** What to do **
Copy nothing but the lines from the one containing "This screenshot has" through the last line of the records, repeated exactly and without pictures.

** Entries shown **
::::::

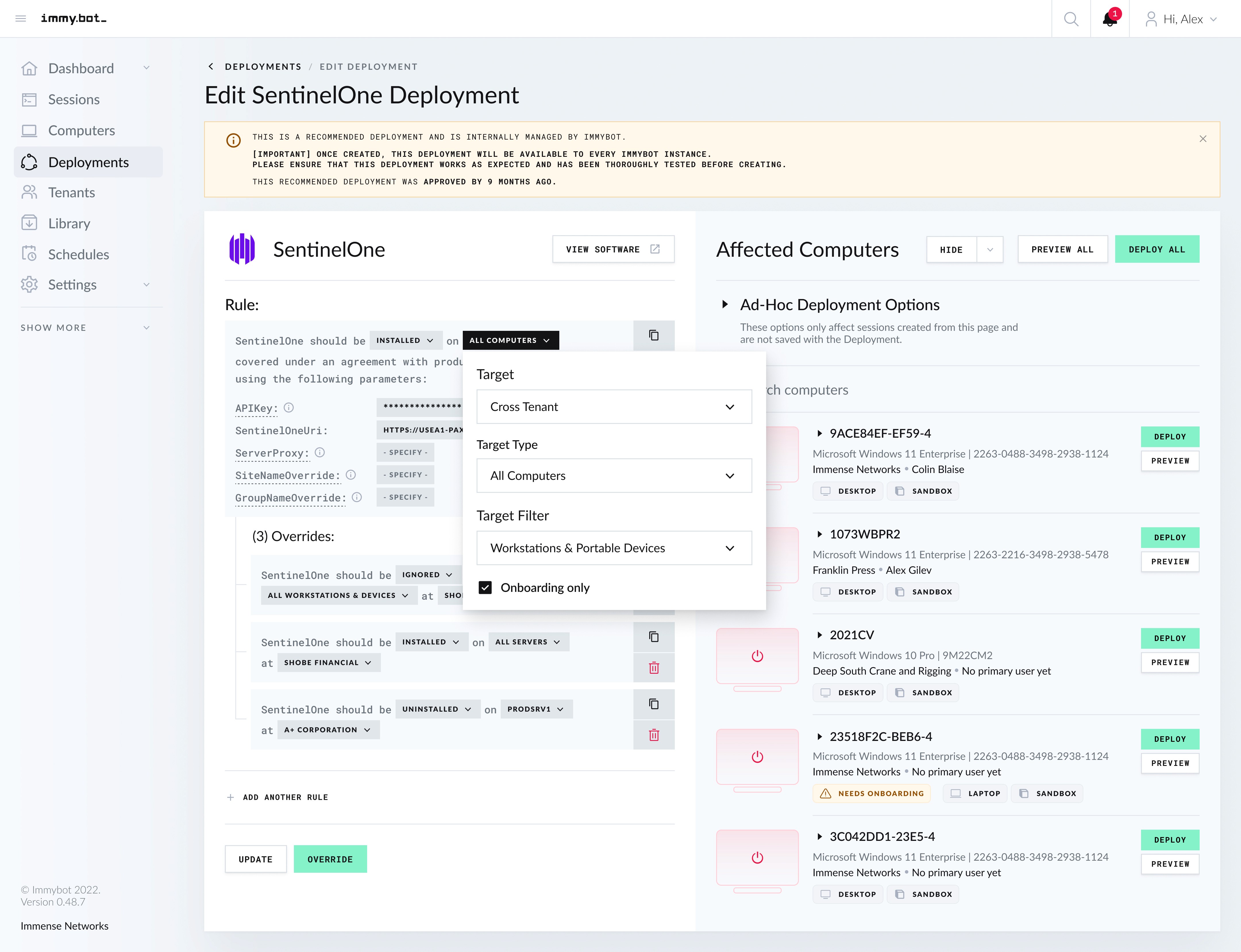Expand Ad-Hoc Deployment Options section
Screen dimensions: 1241x952
[724, 304]
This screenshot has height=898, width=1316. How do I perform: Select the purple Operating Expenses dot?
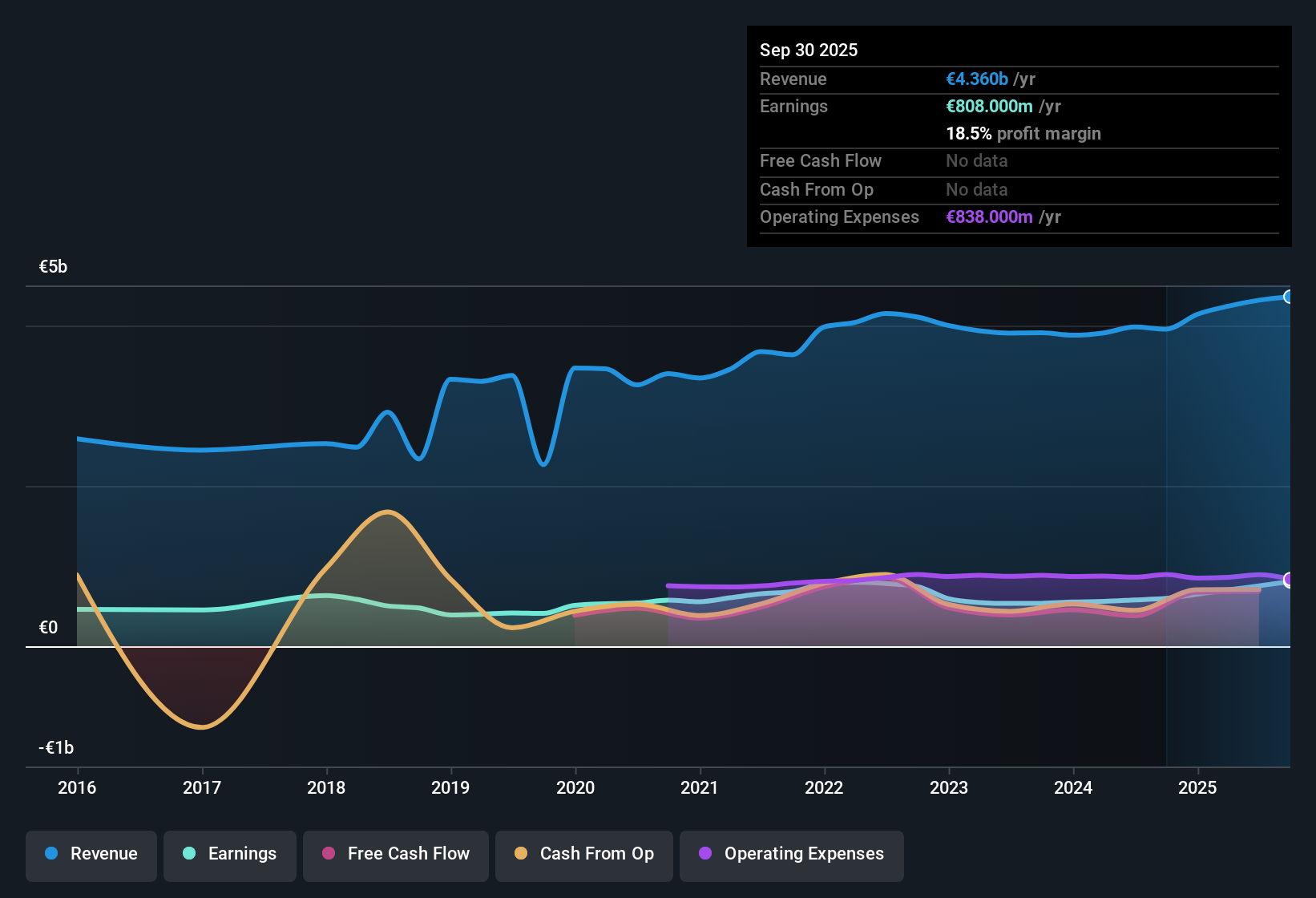coord(705,854)
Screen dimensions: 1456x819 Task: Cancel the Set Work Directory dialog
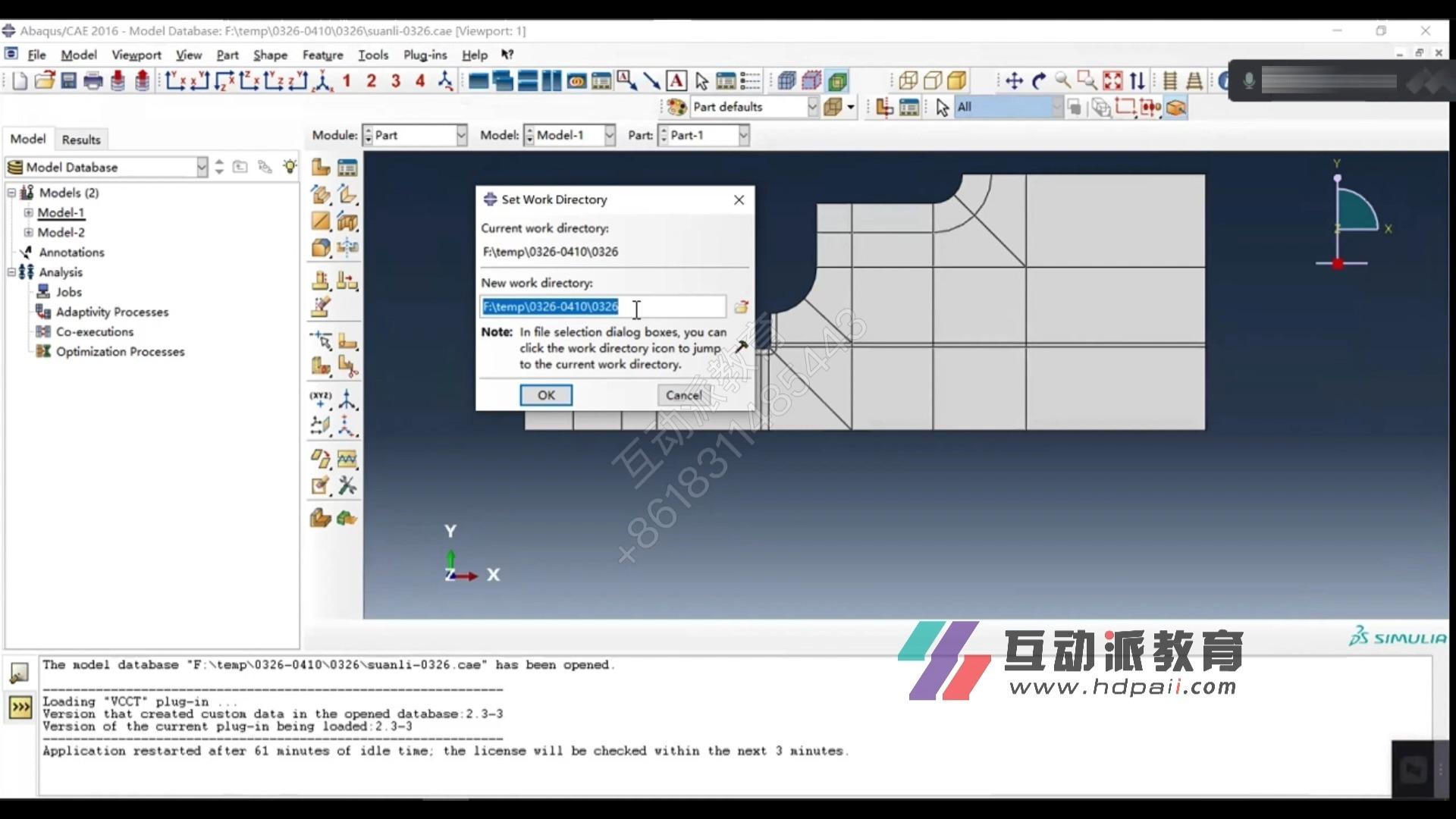tap(682, 395)

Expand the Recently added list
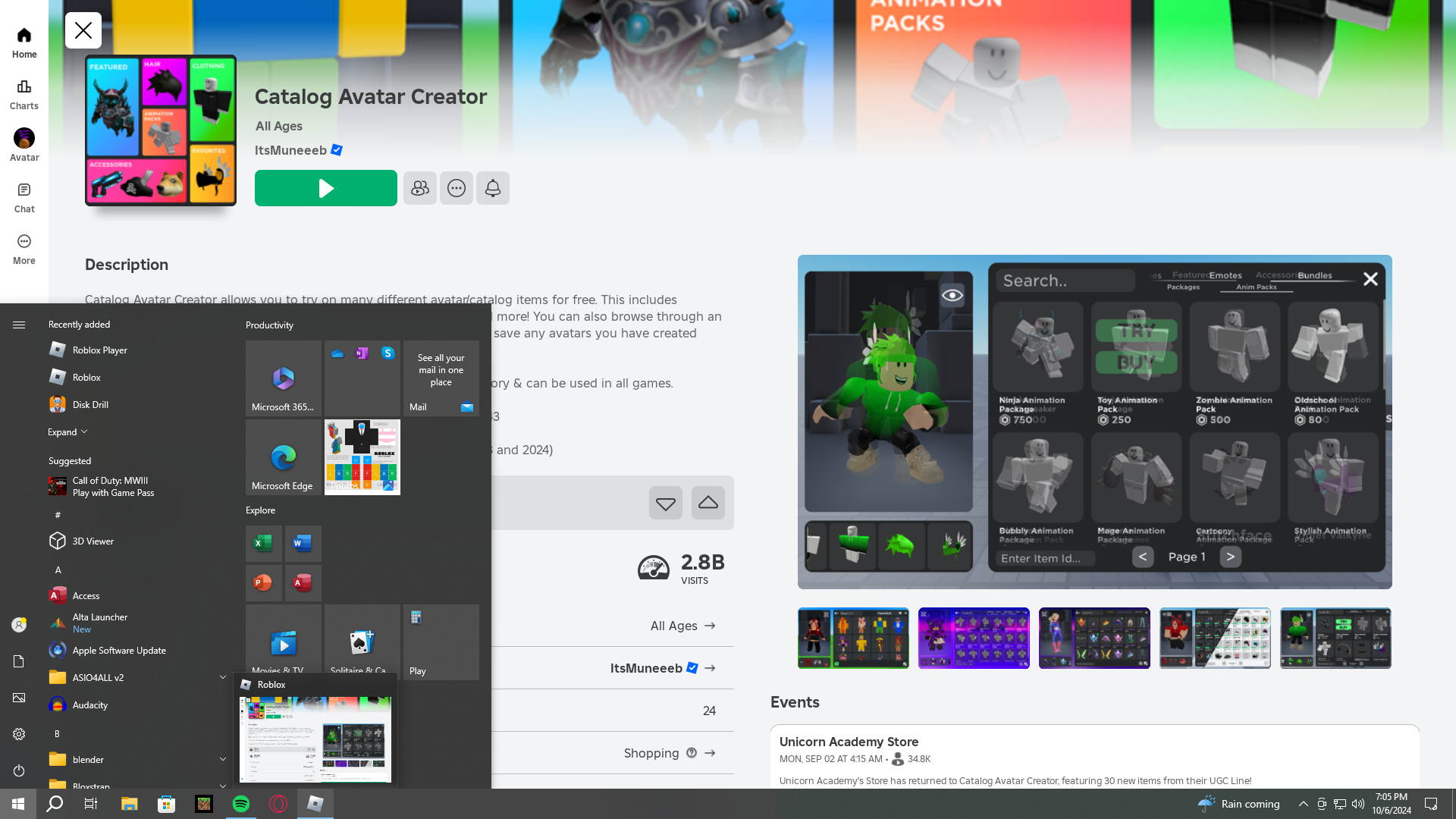tap(67, 432)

::::::

** Final answer **
This screenshot has height=898, width=1316. How do I perform: Select the purple Operating Expenses dot?
coord(705,854)
Screen dimensions: 1456x819 Task: Cancel the Set Work Directory dialog
tap(682, 395)

Expand the Recently added list
tap(67, 432)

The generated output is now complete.